Gli fa eco un altro giovane della lega salviniana, Riccardo Marchetti, deputato umbro: “C’era uno slogan della Lega Nord che diceva: né neri né rossi, ma liberi con Bossi”. L’ingegner Dario Galli, leghista storico, esponente della classe dirigente degli amministratori, da sempre fiore all’occhiello del Carroccio, ex presidente della Provincia di Varese, ex sindaco di Tradate, fino all’agosto scorso viceministro allo Sviluppo economico del governo giallo-verde del Conte/1, spiega: “Noi siamo il principale partito di opposizione. Chiaro che siamo una forza responsabile, così responsabile che inascoltati già un mese fa i nostri governatori chiedevano la quarantena di tutti coloro che provenivano dalla Cina. Ci hanno trattati come fascioleghisti, senza capire che noi siamo una forza storica, che noi siamo la nuova Democrazia cristiana, trasversale, perché un partito che supera il 30 per cento è chiaro che rappresenta un po’ tutti, dal ceto medio alle classi lavoratrici”.
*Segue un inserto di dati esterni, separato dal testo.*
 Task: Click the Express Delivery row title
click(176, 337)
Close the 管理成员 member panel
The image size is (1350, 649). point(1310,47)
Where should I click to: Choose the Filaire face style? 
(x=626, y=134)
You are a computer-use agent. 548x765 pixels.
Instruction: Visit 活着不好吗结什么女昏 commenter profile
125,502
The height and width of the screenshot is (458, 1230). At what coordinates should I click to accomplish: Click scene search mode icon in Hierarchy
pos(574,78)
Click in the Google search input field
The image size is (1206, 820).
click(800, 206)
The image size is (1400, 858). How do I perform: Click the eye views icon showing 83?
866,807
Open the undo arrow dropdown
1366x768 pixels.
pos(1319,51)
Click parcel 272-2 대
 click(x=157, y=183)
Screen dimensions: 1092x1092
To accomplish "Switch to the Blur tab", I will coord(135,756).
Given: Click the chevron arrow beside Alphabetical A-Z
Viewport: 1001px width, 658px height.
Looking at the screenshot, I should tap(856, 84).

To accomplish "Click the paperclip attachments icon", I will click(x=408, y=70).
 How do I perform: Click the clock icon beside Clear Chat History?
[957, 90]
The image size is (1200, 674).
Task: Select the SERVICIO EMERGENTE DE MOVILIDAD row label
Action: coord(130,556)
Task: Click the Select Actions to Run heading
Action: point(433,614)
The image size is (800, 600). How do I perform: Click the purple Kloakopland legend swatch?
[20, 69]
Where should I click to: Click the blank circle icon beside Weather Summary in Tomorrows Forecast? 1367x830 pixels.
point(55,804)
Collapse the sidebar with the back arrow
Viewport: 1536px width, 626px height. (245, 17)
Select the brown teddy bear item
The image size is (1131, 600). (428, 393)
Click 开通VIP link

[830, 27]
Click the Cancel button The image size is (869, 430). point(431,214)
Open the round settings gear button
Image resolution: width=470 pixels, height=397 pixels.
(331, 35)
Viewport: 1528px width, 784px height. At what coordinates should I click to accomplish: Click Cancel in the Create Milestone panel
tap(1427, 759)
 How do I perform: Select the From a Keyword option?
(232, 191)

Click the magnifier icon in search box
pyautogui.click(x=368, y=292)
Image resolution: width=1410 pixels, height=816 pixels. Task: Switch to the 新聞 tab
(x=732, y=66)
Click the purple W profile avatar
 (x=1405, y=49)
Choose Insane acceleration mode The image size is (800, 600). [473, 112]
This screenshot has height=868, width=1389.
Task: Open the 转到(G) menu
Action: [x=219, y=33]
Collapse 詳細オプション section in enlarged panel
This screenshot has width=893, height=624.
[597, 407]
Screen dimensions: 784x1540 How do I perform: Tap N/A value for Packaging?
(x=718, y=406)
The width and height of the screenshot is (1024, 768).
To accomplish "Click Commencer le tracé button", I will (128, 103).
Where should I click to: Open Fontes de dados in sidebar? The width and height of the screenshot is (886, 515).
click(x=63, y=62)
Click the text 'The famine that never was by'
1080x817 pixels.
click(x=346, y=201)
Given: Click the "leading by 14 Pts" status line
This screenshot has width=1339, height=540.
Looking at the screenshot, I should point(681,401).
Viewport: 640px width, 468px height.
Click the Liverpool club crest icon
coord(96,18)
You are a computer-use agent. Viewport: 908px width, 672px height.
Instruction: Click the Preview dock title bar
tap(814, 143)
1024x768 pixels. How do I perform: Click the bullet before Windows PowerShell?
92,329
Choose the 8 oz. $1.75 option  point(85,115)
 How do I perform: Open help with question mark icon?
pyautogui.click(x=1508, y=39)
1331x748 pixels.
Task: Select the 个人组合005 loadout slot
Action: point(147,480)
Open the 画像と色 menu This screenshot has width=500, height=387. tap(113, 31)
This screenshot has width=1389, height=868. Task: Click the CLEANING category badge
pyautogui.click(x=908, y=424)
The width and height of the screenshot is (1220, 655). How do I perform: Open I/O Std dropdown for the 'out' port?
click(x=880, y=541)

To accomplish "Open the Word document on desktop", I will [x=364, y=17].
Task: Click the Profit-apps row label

Ricorda Galli: “Proprio dalla Dc veniva la prima delle Leghe: la Liga veneta, in quel Veneto dove lo Scudo crociato prendeva oltre il 50 per cento e ora noi tocchiamo punte del 60 per cento”. Non sembra proprio alle viste un governo di unità nazionale, tanto più, secondo gli umori del principale partito di opposizione, se guidato da Conte. L’ex viceministro dell’Economia Massimo Garavaglia, bocconiano, leghista molto vicino a Giorgetti, fa una battuta: “Uno qualsiasi al posto di questo andrebbe bene”. Ma la Lega punta alle elezioni, dopo un percorso ordinato. “Anche perché se arrivano al 2023 qui si rischia di trovare solo macerie”, paventano ai piani alti di Via Bellerio, come per mettere le mani avanti rispetto alle responsabilità “di altri quando noi e il centrodestra torneremo a governare”. Perché “tanto prima o poi a votare si andrà” sottolinea sempre Salvini.